**課題:**
**1)** 本文の内容を三文でまとめてください。
**2)** 本文に出てくる見出しを、書かれた順にすべて挙げてください。
**3)** 次の文が本文と合っているかどうか、それぞれ「はい」か「いいえ」で答え、決め手になった本文の言葉をそのまま引用してください。
(a) 産屋は瓦葺きの建物である。
(b) 不浄屋は産屋と同じ建物の中にある。
(c) 分家した家は、地区では新しい一戸として扱われる。

**本文:**
========================================

産屋及び不浄屋 當區では初産は二十五日、次よりは二十日間、此の産屋に住居するのである。期間満了せば帰宅するが尚食事は一週間程産屋に於てなす。建物は間口三間奥行二間の瓦葺である。不淨屋は又別に建てられてある。
戸数制限 當區は往昔より戸数十二戸に制限してゐる。若し不得已事情により分家等の事あるも、區民としては一戸の取扱をしない。恰も本家を延長した一家同様と見做すので、自然増加がないわけである。
名所舊蹟地 鷙ヶ崎の突端の岩壁は數丈の高さに及び、天然に描ける大鷲の將に兩翼を羽撃して、天空に飛ばんとする姿態をなし、郷民は神代の靈物なりとて、鷲ヶ崎の神岩と稱へ、元緑年中狩野縫殿助永敬は船中よりこれを望見して、能筆と雖も此の書圖に及ぶべからずと感嘆したと、舊記にも見えてゐる。この近隣の蒼林を明神森と稱し、當社境内神社和志前神社の章で、概記した如く延喜式内社和志前神社の鎭座地であったと。

========================================

**提供データ:**
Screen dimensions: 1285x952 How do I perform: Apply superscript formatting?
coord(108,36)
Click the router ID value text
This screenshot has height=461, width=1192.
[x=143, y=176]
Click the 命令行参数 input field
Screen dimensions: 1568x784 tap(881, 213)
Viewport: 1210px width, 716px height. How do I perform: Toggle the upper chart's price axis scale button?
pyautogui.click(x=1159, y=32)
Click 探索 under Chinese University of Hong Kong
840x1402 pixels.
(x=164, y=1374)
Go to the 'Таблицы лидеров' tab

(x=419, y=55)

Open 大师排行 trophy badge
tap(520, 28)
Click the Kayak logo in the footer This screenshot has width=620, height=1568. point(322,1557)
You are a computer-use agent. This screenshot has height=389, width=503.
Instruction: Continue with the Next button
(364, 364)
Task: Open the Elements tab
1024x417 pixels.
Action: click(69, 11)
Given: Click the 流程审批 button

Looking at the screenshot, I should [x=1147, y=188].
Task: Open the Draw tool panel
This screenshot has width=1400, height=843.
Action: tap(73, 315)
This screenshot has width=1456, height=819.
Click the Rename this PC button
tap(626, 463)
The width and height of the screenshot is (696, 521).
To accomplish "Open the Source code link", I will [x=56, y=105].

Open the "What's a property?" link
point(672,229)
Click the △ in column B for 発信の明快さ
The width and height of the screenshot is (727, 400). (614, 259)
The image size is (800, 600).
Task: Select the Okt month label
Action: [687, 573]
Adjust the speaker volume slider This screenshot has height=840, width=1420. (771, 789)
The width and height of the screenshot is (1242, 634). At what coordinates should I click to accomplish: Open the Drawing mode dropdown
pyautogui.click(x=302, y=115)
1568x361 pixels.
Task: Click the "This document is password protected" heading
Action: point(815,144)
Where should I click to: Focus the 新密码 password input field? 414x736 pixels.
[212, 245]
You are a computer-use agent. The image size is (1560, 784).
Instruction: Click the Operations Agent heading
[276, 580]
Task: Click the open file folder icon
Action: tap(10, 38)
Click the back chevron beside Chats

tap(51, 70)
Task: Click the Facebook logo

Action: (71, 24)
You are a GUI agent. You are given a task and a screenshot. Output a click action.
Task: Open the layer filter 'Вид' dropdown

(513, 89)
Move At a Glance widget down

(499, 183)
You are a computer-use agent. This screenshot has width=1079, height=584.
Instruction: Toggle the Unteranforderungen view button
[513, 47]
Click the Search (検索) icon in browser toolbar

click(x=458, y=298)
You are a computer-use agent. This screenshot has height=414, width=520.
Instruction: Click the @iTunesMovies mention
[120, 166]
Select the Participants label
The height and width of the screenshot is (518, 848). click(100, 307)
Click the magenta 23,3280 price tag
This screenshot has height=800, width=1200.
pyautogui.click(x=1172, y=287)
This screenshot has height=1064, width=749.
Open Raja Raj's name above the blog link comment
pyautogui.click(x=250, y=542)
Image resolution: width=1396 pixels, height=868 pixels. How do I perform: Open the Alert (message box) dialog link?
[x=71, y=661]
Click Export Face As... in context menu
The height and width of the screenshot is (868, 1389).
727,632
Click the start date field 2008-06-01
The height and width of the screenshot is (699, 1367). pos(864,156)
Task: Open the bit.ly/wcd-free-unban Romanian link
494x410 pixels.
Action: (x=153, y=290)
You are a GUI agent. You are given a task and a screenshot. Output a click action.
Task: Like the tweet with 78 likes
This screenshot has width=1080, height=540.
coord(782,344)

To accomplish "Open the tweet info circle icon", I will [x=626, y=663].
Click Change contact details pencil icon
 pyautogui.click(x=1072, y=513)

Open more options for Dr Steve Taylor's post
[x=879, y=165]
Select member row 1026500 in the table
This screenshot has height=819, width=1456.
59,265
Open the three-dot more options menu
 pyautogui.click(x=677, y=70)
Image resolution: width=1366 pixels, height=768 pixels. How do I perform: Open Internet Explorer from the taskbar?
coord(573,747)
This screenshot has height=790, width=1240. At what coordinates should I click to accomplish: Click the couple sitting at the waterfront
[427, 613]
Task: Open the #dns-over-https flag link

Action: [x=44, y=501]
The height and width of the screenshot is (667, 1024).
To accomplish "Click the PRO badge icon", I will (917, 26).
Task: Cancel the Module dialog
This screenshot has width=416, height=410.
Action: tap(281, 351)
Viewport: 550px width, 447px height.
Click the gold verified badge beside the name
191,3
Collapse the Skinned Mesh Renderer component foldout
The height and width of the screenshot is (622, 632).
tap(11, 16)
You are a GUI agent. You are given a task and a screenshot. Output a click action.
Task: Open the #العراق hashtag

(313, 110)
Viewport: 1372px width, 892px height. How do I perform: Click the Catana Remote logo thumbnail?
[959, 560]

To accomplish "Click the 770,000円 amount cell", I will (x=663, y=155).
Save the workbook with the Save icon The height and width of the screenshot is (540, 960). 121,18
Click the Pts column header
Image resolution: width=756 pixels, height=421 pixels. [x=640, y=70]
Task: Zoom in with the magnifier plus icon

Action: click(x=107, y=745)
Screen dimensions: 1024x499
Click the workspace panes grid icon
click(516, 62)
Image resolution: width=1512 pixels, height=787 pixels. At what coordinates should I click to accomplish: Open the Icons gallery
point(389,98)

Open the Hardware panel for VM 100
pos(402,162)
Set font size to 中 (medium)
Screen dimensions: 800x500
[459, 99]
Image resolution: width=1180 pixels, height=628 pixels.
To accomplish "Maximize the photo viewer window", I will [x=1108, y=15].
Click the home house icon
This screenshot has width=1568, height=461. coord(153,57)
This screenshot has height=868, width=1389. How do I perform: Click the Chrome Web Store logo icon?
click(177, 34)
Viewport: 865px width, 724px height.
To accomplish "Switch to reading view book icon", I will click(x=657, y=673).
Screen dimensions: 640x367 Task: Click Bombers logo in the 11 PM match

========================================

**課題の答え:**
**1)** この地区では、産婦は初産なら二十五日、二回目からは二十日間、産屋で暮らし、家に帰ってからも一週間ほどは産屋で食事をとる。地区の戸数は昔から十二戸に限られ、分家があっても一戸とは扱わず本家を延ばした一家と見なすので、戸数は自然には増えない。鷲ヶ崎の突端の岩壁は大鷲が両方の翼を羽ばたいて空へ飛び立とうとする姿に見え、郷民は神代の霊物として「鷲ヶ崎の神岩」と呼んでいる。

**2)** 産屋及び不浄屋、戸数制限、名所舊蹟地

**3)**
(a) はい。「建物は間口三間奥行二間の瓦葺である。」
(b) いいえ。「不淨屋は又別に建てられてある。」
(c) いいえ。「區民としては一戸の取扱をしない。」